## OBJECTIVE:
Please copy out each line of the listing below that contains the word "Open".

## DATA FOR THE TASK:

........

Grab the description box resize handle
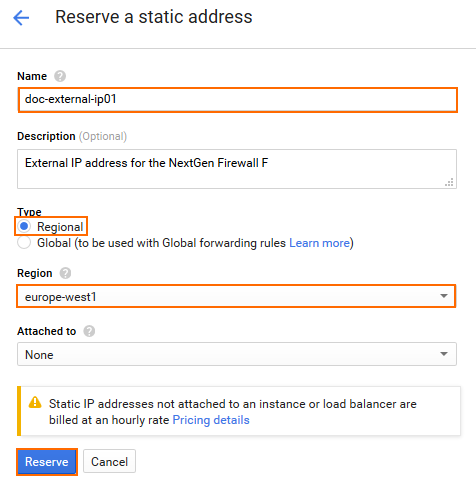Screen dimensions: 476x485 point(449,182)
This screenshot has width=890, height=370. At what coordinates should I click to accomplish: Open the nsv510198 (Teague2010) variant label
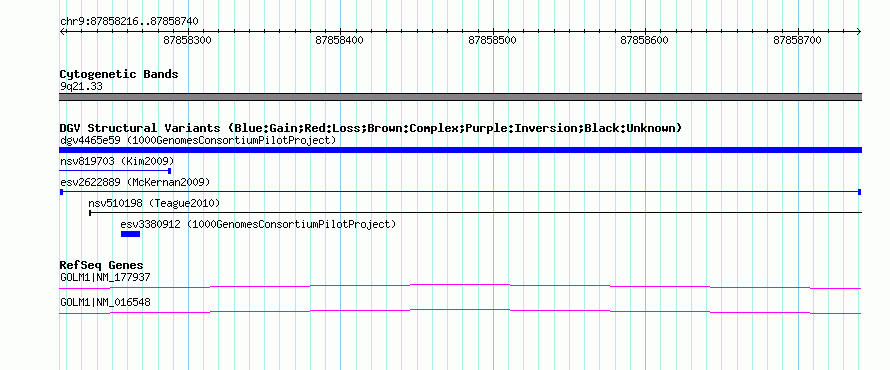point(154,203)
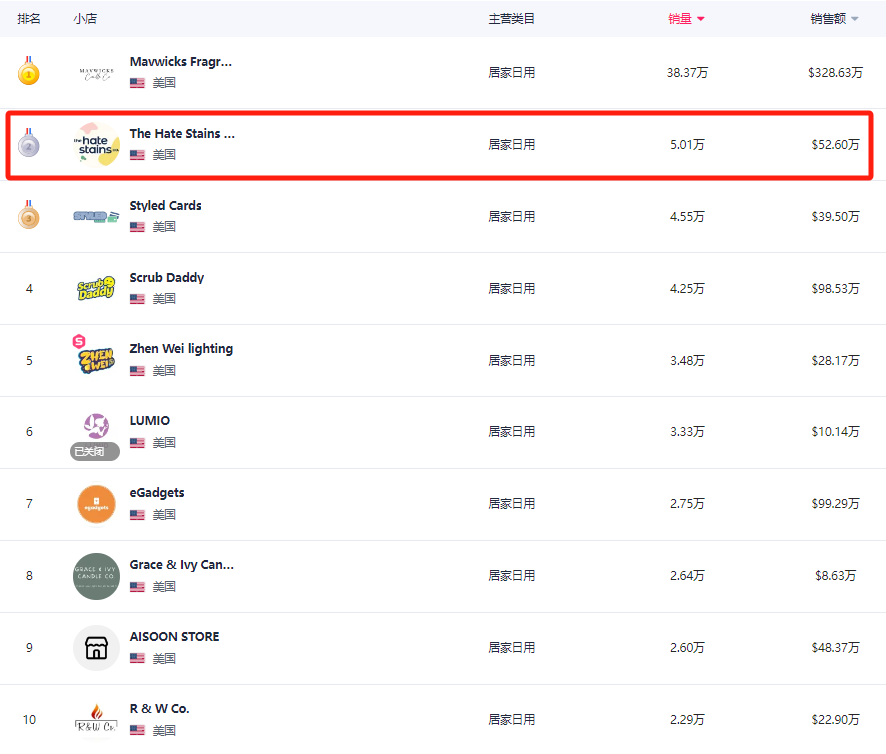The width and height of the screenshot is (886, 754).
Task: Open Scrub Daddy shop name link
Action: (x=166, y=277)
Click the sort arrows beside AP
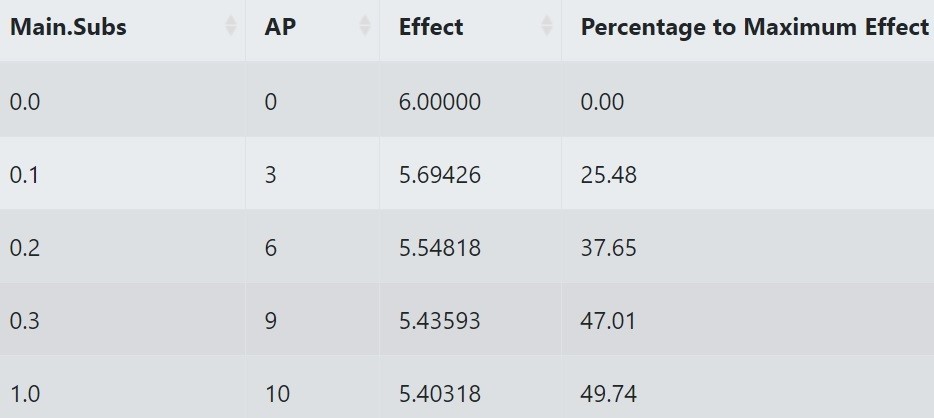Image resolution: width=934 pixels, height=418 pixels. pos(365,27)
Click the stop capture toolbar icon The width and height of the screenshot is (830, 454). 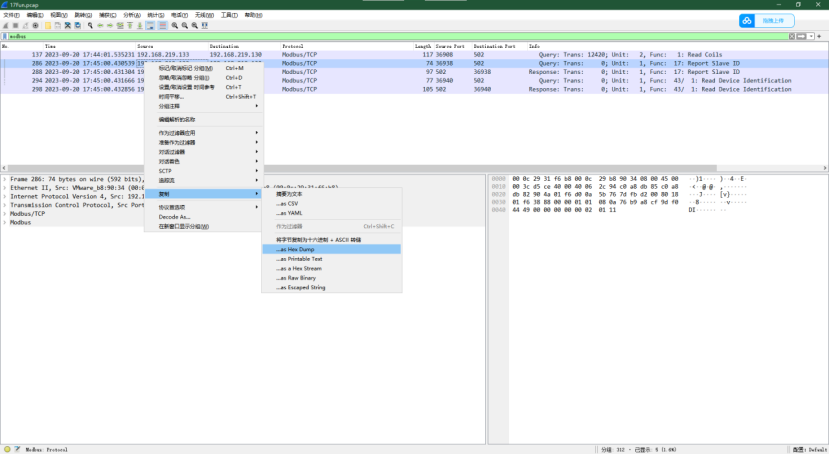(14, 25)
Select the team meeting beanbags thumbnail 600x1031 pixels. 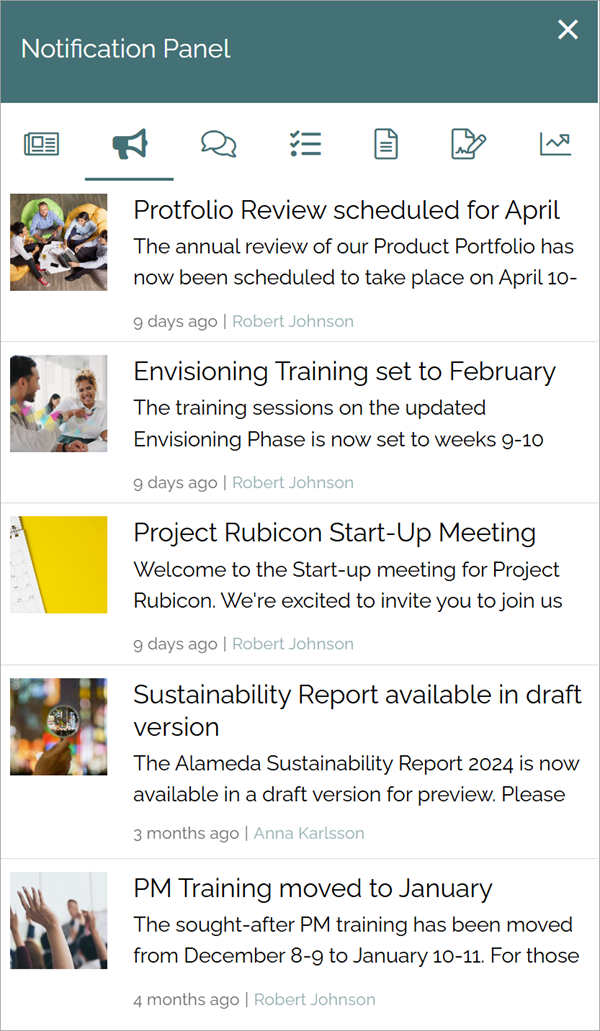pos(58,242)
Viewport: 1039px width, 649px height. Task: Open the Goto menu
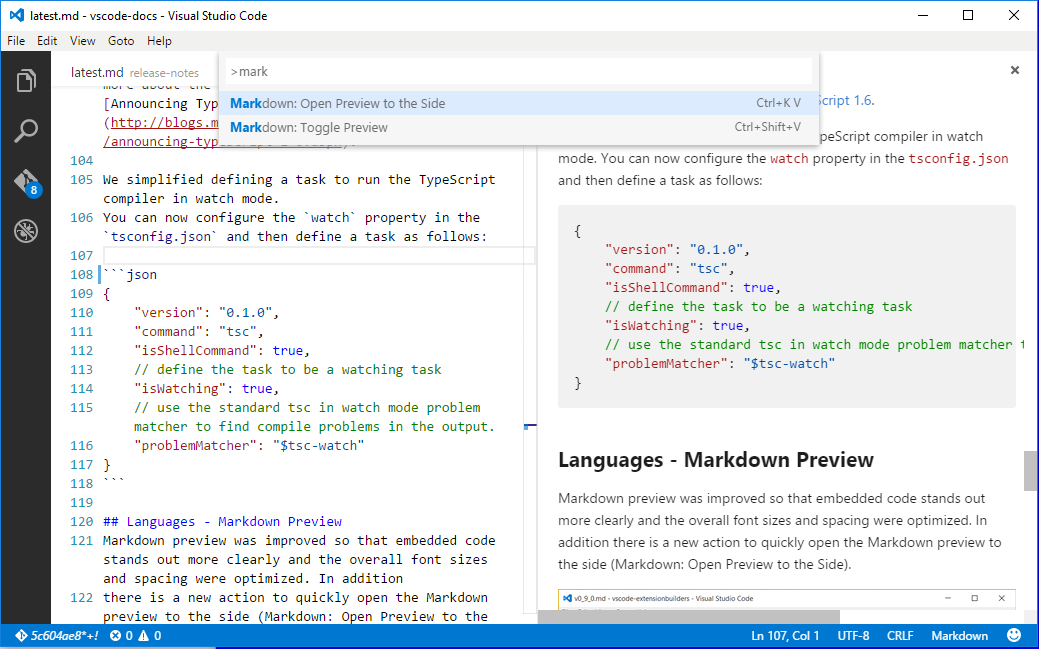tap(121, 40)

........

## CORRECT RESPONSE:
This screenshot has width=890, height=370. At what coordinates should I click to accomplish: Open the nsv510198 (Teague2010) variant label
Task: Open Scrub Daddy shop name link
Viewport: 1039px width, 649px height. Task: Open the Goto menu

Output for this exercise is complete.